The temporarily elusive fin whale returns as Sam's time on the Cap Finistère comes to an end!
Hello everybody, it’s Sam again, but sadly for the last time!
It has been an incredible 3 months on board the Cap Finistère, with a lot more wildlife than I ever could have wished for. Throughout my time the Bay has also behaved itself, most of the time, and crossings have not been too rough for the passengers, or us!
My last week started off looking like we were going to struggle to see our amazing cetaceans as the wind was fairly strong. We were even forced to stop our official searches on several occasions because of all the white water. The sea conditions affect our ability to spot the animals and if the conditions get too bad we end up missing more than we see. We continued to keep an eye out and our perseverance was rewarded a few times as our trusty common dolphins appeared right next to the ship, delighting passengers that had joined us on deck.
Although the common dolphins accompanied us throughout the week, we were starting to really miss seeing our majestic fin whales. These whales are migratory and do move around the Bay and even further North in search of good krill patches. Although we know this, it doesn’t mean that we don’t miss seeing them on a regular basis, especially now after a few weeks! Luckily for me, the Bay is always full of surprises….

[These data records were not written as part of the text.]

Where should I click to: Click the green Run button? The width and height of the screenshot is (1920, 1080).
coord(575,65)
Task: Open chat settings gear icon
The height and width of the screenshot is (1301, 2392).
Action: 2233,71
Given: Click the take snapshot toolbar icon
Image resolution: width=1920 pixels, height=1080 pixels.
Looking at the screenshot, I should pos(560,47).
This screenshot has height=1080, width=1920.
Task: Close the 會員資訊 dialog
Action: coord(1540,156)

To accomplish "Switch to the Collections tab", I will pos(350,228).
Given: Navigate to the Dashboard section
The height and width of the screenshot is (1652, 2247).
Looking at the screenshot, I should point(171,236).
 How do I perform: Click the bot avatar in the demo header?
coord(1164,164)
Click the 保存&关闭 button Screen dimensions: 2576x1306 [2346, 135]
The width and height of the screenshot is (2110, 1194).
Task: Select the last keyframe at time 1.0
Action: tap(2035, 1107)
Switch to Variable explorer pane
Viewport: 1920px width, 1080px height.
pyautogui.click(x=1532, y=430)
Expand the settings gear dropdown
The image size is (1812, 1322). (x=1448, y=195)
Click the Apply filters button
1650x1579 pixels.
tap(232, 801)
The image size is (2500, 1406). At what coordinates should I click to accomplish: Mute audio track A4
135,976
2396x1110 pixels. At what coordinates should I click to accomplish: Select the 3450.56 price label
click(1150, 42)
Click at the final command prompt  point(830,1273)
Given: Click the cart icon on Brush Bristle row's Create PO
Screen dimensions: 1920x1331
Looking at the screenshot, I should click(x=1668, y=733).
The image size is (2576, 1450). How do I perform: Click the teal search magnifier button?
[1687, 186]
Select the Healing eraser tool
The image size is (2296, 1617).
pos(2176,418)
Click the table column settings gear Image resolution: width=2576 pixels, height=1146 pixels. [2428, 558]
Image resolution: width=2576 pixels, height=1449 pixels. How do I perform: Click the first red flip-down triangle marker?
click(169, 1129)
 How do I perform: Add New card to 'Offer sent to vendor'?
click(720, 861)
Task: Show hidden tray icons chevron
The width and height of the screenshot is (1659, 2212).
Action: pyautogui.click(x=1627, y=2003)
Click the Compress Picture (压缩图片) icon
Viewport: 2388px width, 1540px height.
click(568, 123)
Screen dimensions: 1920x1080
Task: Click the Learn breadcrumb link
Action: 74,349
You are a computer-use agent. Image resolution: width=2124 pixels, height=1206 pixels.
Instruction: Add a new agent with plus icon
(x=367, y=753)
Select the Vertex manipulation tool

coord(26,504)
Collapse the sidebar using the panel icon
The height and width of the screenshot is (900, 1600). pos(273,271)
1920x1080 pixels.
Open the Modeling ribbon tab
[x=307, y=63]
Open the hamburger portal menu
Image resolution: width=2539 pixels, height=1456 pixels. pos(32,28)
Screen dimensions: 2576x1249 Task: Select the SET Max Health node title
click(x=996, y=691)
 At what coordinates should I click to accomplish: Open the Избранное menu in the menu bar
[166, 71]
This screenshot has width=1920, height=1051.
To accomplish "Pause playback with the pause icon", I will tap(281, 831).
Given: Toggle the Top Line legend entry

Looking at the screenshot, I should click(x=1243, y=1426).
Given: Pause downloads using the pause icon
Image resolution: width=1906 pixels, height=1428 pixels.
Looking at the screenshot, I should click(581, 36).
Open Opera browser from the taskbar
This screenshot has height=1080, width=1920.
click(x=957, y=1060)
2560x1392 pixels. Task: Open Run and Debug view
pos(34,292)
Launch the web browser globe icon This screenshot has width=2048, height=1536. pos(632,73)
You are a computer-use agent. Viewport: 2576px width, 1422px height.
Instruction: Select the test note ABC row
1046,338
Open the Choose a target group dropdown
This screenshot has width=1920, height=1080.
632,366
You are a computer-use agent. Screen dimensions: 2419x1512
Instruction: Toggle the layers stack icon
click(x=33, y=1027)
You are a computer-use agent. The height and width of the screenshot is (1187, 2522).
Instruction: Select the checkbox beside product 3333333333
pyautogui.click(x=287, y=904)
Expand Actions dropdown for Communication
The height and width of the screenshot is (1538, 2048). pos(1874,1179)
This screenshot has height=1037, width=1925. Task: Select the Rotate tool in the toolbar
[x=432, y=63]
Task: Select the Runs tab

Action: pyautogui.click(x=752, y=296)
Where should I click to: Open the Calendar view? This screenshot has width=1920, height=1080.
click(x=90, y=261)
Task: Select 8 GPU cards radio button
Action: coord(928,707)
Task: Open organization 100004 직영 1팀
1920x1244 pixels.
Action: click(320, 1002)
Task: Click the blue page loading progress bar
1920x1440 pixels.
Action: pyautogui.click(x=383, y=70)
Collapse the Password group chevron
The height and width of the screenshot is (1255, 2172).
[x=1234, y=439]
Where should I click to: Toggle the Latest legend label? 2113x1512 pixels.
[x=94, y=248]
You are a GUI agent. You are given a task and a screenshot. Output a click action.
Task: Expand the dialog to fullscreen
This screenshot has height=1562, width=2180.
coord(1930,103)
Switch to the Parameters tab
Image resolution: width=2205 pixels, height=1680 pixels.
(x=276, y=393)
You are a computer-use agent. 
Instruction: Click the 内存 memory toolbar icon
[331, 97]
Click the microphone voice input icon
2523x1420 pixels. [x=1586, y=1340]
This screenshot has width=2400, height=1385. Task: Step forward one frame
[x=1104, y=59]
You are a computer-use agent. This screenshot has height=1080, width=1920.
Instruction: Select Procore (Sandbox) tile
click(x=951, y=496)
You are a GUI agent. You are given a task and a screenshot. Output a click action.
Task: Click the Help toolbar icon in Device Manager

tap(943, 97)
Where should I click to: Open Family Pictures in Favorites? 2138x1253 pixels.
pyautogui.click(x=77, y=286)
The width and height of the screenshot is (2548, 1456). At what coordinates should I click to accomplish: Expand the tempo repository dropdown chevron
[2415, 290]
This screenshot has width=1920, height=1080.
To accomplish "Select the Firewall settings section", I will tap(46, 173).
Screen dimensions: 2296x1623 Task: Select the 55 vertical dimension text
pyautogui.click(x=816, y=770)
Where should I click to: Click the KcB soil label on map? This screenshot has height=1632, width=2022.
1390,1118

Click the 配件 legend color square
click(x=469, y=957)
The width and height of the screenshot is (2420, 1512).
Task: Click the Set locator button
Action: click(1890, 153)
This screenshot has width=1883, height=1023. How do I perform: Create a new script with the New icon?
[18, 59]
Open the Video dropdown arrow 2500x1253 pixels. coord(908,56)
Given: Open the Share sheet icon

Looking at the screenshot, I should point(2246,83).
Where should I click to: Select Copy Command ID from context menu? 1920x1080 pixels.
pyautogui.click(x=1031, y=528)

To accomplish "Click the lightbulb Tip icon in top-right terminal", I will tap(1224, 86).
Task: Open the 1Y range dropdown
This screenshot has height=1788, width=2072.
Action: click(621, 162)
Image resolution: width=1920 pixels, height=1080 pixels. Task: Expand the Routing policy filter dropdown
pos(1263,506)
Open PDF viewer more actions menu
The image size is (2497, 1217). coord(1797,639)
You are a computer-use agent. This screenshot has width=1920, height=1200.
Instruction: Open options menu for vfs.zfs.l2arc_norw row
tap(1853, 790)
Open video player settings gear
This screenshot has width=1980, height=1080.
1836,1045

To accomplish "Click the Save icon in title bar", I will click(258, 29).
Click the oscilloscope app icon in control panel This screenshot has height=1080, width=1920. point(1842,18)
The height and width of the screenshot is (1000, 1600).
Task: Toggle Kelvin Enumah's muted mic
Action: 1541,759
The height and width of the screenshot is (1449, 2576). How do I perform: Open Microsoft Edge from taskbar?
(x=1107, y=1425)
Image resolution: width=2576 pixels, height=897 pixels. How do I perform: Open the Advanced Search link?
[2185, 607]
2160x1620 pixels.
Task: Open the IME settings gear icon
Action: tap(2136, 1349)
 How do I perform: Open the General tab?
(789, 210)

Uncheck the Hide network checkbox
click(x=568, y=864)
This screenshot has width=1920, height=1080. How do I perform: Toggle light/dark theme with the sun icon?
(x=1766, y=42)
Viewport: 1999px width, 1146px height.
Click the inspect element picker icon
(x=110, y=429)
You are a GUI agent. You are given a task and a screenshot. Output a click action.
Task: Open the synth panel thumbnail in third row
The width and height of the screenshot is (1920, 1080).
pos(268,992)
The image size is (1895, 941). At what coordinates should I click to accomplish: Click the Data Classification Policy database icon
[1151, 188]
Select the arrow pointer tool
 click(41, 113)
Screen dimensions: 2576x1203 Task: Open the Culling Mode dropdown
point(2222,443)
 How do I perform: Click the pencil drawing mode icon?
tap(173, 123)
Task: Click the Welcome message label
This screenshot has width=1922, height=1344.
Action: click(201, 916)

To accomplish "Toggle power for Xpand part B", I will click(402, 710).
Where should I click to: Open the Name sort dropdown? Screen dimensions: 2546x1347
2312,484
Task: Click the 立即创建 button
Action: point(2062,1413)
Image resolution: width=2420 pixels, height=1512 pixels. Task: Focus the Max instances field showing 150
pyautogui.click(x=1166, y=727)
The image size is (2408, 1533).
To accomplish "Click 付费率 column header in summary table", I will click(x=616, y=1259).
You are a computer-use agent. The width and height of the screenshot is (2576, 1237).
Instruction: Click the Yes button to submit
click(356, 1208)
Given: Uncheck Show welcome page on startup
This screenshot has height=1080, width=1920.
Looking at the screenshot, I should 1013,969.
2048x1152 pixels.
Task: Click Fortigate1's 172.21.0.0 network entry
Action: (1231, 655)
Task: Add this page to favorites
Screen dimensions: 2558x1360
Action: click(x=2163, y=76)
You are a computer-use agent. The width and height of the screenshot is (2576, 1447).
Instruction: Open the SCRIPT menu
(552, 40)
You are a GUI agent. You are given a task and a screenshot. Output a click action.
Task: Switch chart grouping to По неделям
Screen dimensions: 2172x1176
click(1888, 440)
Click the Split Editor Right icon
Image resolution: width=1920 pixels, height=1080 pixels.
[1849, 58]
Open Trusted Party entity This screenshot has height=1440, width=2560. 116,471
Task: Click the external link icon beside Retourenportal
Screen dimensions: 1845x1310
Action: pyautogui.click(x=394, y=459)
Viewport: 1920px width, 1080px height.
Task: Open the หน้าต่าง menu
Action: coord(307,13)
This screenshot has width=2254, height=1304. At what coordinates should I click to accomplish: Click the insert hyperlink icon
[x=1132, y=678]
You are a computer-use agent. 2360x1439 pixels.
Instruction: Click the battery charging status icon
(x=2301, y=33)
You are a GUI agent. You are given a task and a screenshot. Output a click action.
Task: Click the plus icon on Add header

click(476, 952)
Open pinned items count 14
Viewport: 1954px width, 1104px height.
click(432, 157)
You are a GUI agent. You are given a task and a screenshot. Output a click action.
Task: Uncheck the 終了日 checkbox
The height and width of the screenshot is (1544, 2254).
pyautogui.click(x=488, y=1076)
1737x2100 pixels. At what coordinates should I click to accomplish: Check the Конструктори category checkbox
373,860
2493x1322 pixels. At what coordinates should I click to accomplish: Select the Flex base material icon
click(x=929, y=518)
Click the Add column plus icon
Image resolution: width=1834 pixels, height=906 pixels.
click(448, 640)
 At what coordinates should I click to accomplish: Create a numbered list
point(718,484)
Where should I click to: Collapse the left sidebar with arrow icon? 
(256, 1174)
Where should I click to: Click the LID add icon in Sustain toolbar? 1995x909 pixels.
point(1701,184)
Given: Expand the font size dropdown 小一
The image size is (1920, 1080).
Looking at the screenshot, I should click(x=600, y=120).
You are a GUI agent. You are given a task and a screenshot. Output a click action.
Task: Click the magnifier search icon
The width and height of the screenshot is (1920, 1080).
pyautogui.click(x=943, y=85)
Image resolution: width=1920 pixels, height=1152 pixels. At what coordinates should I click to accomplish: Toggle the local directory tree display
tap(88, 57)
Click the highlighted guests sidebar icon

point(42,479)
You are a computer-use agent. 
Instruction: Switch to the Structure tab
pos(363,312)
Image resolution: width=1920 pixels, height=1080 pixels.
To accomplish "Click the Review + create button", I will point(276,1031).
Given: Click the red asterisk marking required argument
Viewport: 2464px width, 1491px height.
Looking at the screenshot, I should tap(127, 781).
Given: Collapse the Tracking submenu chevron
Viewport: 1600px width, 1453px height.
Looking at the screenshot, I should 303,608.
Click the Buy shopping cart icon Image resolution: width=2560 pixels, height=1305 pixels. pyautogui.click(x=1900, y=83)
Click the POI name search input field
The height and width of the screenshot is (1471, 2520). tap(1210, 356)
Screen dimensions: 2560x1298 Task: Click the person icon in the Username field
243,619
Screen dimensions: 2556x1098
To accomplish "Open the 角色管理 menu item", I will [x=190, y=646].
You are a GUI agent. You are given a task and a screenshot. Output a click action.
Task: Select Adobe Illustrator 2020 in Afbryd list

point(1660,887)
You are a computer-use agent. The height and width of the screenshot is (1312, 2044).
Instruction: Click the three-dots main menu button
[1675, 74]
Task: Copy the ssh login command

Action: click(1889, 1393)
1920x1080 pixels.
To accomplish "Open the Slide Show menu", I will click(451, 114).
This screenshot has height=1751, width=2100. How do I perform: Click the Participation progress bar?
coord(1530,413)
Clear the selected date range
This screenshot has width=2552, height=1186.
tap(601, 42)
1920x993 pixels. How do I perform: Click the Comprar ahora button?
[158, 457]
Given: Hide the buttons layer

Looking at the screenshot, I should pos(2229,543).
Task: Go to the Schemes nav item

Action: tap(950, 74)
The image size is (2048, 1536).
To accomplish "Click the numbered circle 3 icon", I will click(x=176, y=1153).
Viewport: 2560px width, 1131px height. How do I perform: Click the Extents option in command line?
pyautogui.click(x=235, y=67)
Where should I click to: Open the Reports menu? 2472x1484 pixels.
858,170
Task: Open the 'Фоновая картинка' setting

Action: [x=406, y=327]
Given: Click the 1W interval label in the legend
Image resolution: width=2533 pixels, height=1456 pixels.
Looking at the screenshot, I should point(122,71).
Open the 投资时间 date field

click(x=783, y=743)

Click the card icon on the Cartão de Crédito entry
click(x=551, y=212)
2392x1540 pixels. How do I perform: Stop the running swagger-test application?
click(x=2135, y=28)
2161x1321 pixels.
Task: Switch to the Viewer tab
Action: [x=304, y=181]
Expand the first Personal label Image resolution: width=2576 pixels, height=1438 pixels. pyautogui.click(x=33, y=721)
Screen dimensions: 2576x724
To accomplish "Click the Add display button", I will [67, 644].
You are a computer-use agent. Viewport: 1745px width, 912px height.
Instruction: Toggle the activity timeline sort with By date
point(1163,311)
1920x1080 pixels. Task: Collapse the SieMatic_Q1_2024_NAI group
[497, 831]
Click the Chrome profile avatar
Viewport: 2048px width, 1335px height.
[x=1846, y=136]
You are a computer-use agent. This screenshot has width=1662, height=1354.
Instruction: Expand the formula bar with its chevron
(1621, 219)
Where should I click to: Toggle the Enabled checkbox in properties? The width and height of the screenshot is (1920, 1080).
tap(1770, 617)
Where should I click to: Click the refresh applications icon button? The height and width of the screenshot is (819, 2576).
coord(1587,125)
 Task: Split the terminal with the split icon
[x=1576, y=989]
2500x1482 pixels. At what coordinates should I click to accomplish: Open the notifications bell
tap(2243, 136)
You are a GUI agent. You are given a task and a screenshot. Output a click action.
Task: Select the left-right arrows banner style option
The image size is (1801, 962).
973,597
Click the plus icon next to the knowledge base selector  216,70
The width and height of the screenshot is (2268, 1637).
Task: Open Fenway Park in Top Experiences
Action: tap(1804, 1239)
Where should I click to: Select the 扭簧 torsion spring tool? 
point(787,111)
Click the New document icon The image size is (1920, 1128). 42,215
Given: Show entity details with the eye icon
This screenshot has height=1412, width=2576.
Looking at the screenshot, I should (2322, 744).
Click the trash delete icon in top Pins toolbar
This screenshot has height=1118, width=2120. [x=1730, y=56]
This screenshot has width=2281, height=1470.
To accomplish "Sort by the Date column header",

Yesterday, on my very last crossing, as we were going up the continental slope into shallower water, I was beginning to lose all hope of seeing a final Fin whale, but there it was! It appeared just a few hundred metres off the ship giving our passengers a great view of its body so that they could appreciate the sheer size of this wonderful animal. I was so happy to see this majestic and temporarily elusive whale again, - what a great way to finish my time as a Wildlife Officer!
Every time a passenger asks me which species I have seen this year it always surprises me how many I end up rattling off. The Bay really is full of so many cetaceans! I have had so many animals appear right under my feet whilst at the railing on deck, including whales coming up from a deep dive, and so many passengers telling me they have seen cetaceans out of their cabin window or whilst they were having breakfast. So, my recommendation to you, as a passenger, is to always keep your eyes open, you never know when they might appear!!
I would like to give a warm welcome to our first ORCA Wildlife Officer placement Alex, who has just got on the ship. She will be on board for the next month gaining practical experience in searching for cetaceans and inspiring people to help us conserve these species. I wish her all the best and hope she has as much luck as I have had!!
As always, good luck Wildlife Officers!